Se dovesse arrivare l’ok del Senato in Francia passerà un disegno di legge che prevede una tassa per i produttori di abbigliamento fast fashion.
Moda, 9 domande e risposte sugli acquisti responsabili
Ecco cosa ci chiedete ogni mese in fatto di acquisti moda responsabili: abbiamo provato a dare qualche risposta in merito a questioni hot, come il prezzo
- Acquisti moda responsabili: da più di un anno ogni mese vi proponiamo una selezione di alcuni brand moda rispettosi dell’ambiente e dei lavoratori
- Questo mese abbiamo voluto rispondere ad alcune delle domande più frequenti che ci vengono poste dalla nostra community
- Tra gli argomenti più hot il prezzo, la scelta dei materiali e l’appartenenza o meno alla categoria lusso
Da qualche tempo pubblichiamo una rubrica in cui vi consigliamo alcuni brand di moda sostenibile per fare degli acquisti responsabili da un punto di vista ambientale e riceviamo spesso domande o commenti su alcune questioni cruciali.
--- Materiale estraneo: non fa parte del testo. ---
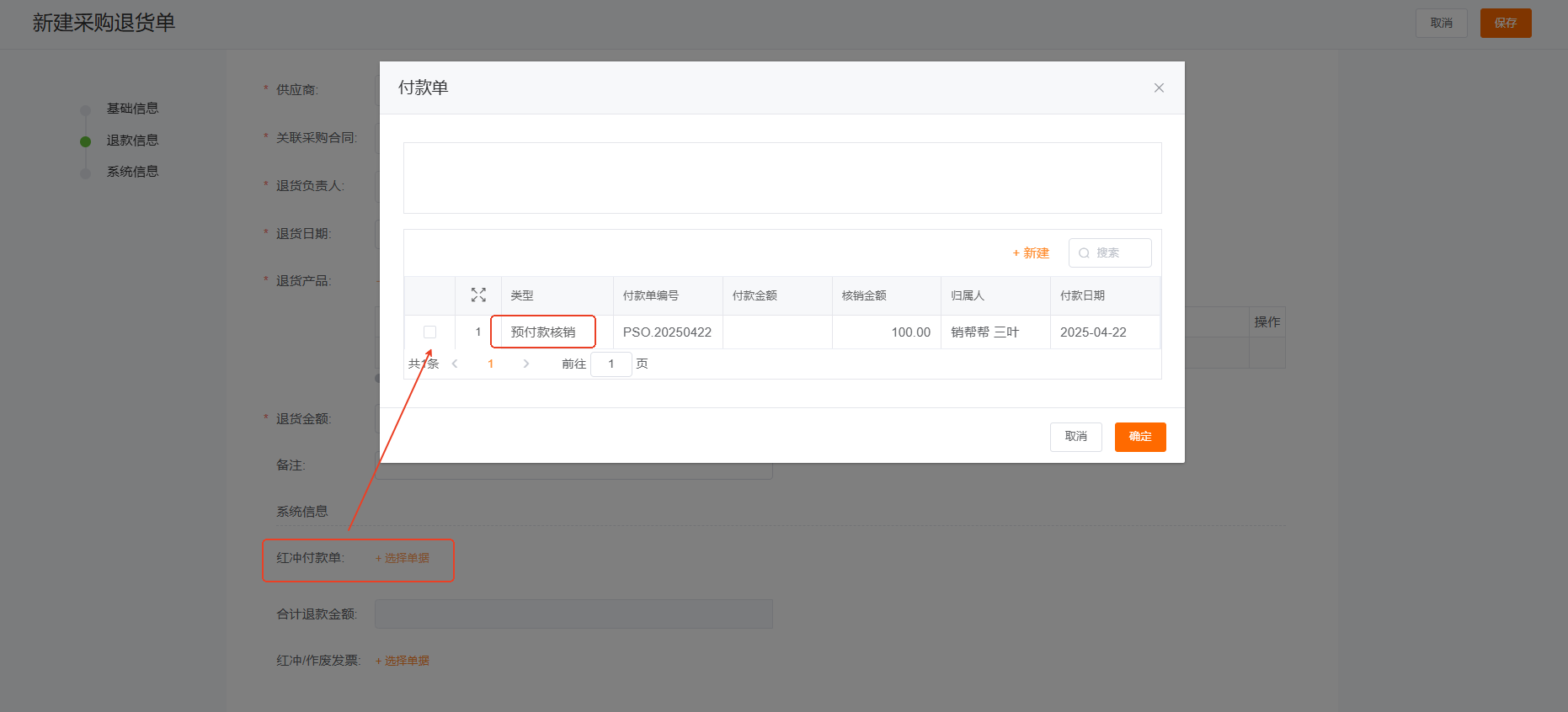Image resolution: width=1568 pixels, height=712 pixels.
Task: Click payment number PSO.20250422
Action: 667,332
Abbiamo condensato le più frequenti e provato a dare delle risposte, spiegando le nostre scelte editoriali e provando a fornire alcune spiegazioni in merito a questioni hot come la fascia di prezzo, la scelta dei materiali o il fatto di includere o meno brand del lusso.
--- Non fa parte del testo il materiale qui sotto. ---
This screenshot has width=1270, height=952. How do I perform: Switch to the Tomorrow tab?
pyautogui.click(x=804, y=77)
Gli acquisti responsabili sono spesso proibitivi
È importante capire quale sia l’origine del prezzo che troviamo scritto sul cartellino e, per arrivare a stabilire se la cifra che leggiamo abbia senso o meno, dobbiamo tenere conto di molti fattori. Per prima cosa il costo della materia prima, a cui poi va aggiunto quello del processo produttivo, una paga equa della manodopera in tutte le fasi, i costi fissi di gestione, come un negozio ad esempio, e infine va calcolato un margine di profitto per il brand produttore. Quando un prezzo è molto basso, chiaramente è attrattivo, ma bisogna sempre porsi la domanda: in quale fase del processo si è risparmiato per far pagare il capo così poco? Quale che sia la risposta implica un danno nei confronti di qualcuno, l’ambiente o le persone che vi hanno lavorato: i materiali più a buon mercato sono anche quelli più inquinanti, come le fibre sintetiche derivanti dal petrolio, i processi produttivi meno costosi sono anche quelli più invasivi e il costo della manodopera difficilmente può essere abbattuto senza che qualcuno versi in condizioni di sfruttamento.
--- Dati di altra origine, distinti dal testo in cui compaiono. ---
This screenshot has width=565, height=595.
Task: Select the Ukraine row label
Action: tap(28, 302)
Anche le fibre riciclate hanno processi impattanti
È assolutamente così: per questo è sempre importante informarsi sul processo, ma soprattutto sulla composizione. Il nylon, essendo un derivato del petrolio, ha costi ambientali altissimi: il fatto che oggi siamo in grado di ricavare del nylon da altro nylon già presente sotto forma di scarto è una buonissima cosa, ovviamente, ma occorre fare chiarezza sia sul processo. Non tutto il nylon presente nel mondo sotto forma di scarto ha la possibilità di essere riciclato con un processo che non sia troppo energivoro: una delle fonti di nylon post consumo, ad esempio, è costituita dalle reti da pesca, se queste vengono trattate con un antialga a base di rame possono entrare nel processo di riciclo, altrimenti no. È importantissimo poi guardare alla composizione del capo realizzato con fibre riciclate per fare acquisti responsabili: se è fatto esclusivamente da nylon e nylon riciclato ad esempi allora è, a sua volta, di nuovo facilmente riciclabile. In caso contrario no: vanno quindi evitati i prodotti in cui il nylon riciclato è accoppiato a moltissimi altri materiali o a fibre tessili di altra origine, come fibre naturali o lurex.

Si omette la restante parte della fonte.